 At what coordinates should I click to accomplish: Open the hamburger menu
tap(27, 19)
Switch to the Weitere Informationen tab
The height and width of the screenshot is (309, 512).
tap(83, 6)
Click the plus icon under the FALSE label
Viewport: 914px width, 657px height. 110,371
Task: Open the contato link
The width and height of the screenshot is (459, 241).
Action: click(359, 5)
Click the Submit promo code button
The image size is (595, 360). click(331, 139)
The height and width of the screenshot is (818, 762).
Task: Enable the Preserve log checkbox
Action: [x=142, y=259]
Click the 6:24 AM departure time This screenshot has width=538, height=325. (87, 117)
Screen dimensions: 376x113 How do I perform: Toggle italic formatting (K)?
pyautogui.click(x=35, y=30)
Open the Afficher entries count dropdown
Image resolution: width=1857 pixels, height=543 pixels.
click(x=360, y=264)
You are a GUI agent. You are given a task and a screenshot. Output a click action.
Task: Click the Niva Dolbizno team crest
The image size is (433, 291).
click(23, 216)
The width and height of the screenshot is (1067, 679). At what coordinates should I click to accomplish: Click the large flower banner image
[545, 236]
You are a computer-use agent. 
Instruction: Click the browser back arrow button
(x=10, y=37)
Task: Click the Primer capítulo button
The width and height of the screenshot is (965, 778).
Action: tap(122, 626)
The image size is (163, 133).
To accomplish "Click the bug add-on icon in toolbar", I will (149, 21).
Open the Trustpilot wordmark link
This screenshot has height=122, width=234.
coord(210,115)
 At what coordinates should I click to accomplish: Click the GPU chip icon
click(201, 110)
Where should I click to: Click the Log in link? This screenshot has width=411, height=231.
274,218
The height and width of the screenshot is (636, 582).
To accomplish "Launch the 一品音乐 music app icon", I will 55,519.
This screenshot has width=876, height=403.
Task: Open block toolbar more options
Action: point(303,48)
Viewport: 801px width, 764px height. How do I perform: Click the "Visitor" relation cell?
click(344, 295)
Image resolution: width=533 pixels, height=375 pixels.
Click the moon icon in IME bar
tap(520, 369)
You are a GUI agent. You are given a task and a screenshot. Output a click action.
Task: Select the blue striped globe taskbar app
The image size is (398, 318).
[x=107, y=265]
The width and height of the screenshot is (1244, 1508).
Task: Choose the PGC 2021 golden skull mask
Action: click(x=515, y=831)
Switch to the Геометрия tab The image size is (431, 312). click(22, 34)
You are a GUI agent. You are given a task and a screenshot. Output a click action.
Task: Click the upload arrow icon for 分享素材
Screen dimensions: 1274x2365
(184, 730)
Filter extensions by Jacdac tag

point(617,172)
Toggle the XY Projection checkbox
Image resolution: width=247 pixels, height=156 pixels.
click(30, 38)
----
Directions for this task:
Reprint exactly, and only, the lines running from the one containing "The width and height of the screenshot is (1067, 679)." through the last line of the listing above.

Exercise result:
The width and height of the screenshot is (1067, 679). At what coordinates should I click to accomplish: Click the large flower banner image
[545, 236]
You are a computer-use agent. 
Instruction: Click the browser back arrow button
(x=10, y=37)
Task: Click the Primer capítulo button
The width and height of the screenshot is (965, 778).
Action: tap(122, 626)
The image size is (163, 133).
To accomplish "Click the bug add-on icon in toolbar", I will (149, 21).
Open the Trustpilot wordmark link
This screenshot has height=122, width=234.
coord(210,115)
 At what coordinates should I click to accomplish: Click the GPU chip icon
click(201, 110)
Where should I click to: Click the Log in link? This screenshot has width=411, height=231.
274,218
The height and width of the screenshot is (636, 582).
To accomplish "Launch the 一品音乐 music app icon", I will 55,519.
This screenshot has width=876, height=403.
Task: Open block toolbar more options
Action: point(303,48)
Viewport: 801px width, 764px height. How do I perform: Click the "Visitor" relation cell?
click(344, 295)
Image resolution: width=533 pixels, height=375 pixels.
Click the moon icon in IME bar
tap(520, 369)
You are a GUI agent. You are given a task and a screenshot. Output a click action.
Task: Select the blue striped globe taskbar app
The image size is (398, 318).
[x=107, y=265]
The width and height of the screenshot is (1244, 1508).
Task: Choose the PGC 2021 golden skull mask
Action: click(x=515, y=831)
Switch to the Геометрия tab The image size is (431, 312). click(22, 34)
You are a GUI agent. You are given a task and a screenshot. Output a click action.
Task: Click the upload arrow icon for 分享素材
Screen dimensions: 1274x2365
(184, 730)
Filter extensions by Jacdac tag

point(617,172)
Toggle the XY Projection checkbox
Image resolution: width=247 pixels, height=156 pixels.
click(30, 38)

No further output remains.